※全国保険医団体連合会では、下記の談話を発表し、マスコミ各社に送付しました。(PDF版はこちら[PDF:148KB])
【談話】広島高裁による伊方原発3号機運転差し止め決定の
仮処分取り消しに抗議する
2021年3月19日
全国保険医団体連合会
公害環境対策部
部長 野本 哲夫
広島高裁は、3月18日、四国電力伊方原発3号機(愛媛県伊方町)について、昨年1月に運転を差し止めた仮処分に対する四国電力の異議を認め、運転を容認する決定を下した。
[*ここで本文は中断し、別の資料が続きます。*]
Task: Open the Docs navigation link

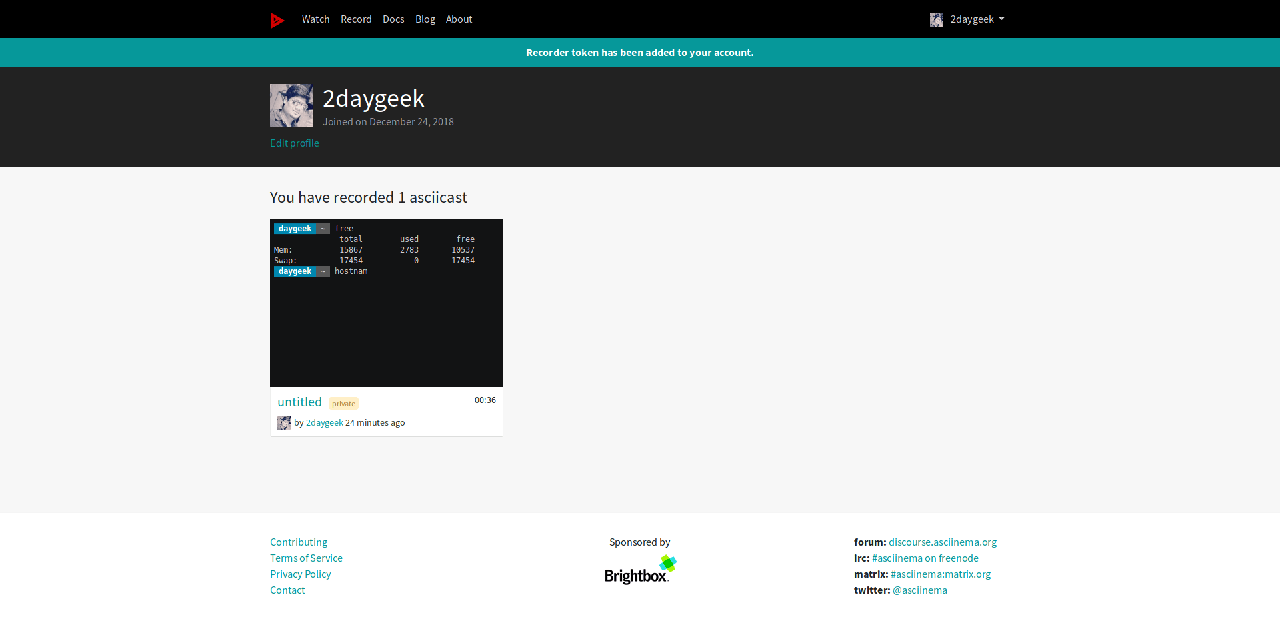Action: (x=393, y=19)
決定では、地震の揺れについて「海上探査の結果、原発の2キロ以内に活断層はないとした四国電力の評価に不合理な点はなく、南海トラフの地震による揺れの評価も不合理とは認められない」と指摘した。また、阿蘇山の噴火については「今後数十年か100年程度の間の噴火の危険性については専門家の間でも意見が分かれ、現在の科学的見解では、原発の運転期間中に破局的噴火が発生する可能性が高いとはいえない」と指摘した。
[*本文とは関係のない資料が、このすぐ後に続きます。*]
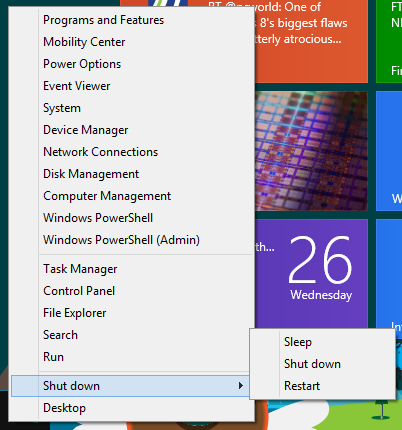The width and height of the screenshot is (402, 430).
Task: Open Mobility Center
Action: 84,42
決定では「原発の安全性に影響を及ぼす大規模自然災害が発生する可能性が高いとはいえない」と判断するなど、四国電力の主張を一方的に取り入れた決定となった。
昨年1月の決定では、「活断層がある可能性が否定できず、火山灰などの想定も過小だ」とし、運転差し止め決定をしていたにもかかわらず、それに対する具体的な反証もないままの決定は許されない。
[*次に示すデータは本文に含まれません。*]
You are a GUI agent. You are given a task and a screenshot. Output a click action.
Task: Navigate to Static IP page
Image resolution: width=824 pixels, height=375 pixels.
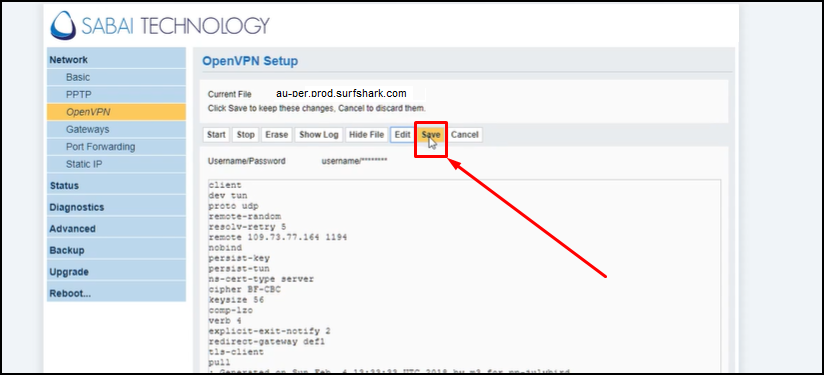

これまでにも、過去において、活断層はないとされていた地域にもかかわらず阪神・淡路大震災などの巨大地震が起こり、東日本大震災では大津波を経験してきた。そうした苦い歴史を全く無視する決定だといわざるを得ない。
今回の決定において、原子炉の安全性に関する自然災害リスクについて裁判所に独自の科学的知見はなく、具体的な危険を住民側が立証しなければ運転差し止めを命じる法的判断はできないと表明したことも重大な問題である。
決定後、住民側弁護団が「科学的に完全に立証するのは不可能で、原発の運転を停止する道を閉ざしたに等しい。東京電力福島第一原発の事故後の司法判断として常軌を逸した考えがたい決定だ」と批判しているが、本来、少しでも危険性があるのであれば、運転させないという決定をするのが司法の役割である。
私たち命と健康を守る医師・歯科医師として、今回の広島高裁の決定に抗議し、引き続き、原発ゼロに向けた取り組みを推進するものである。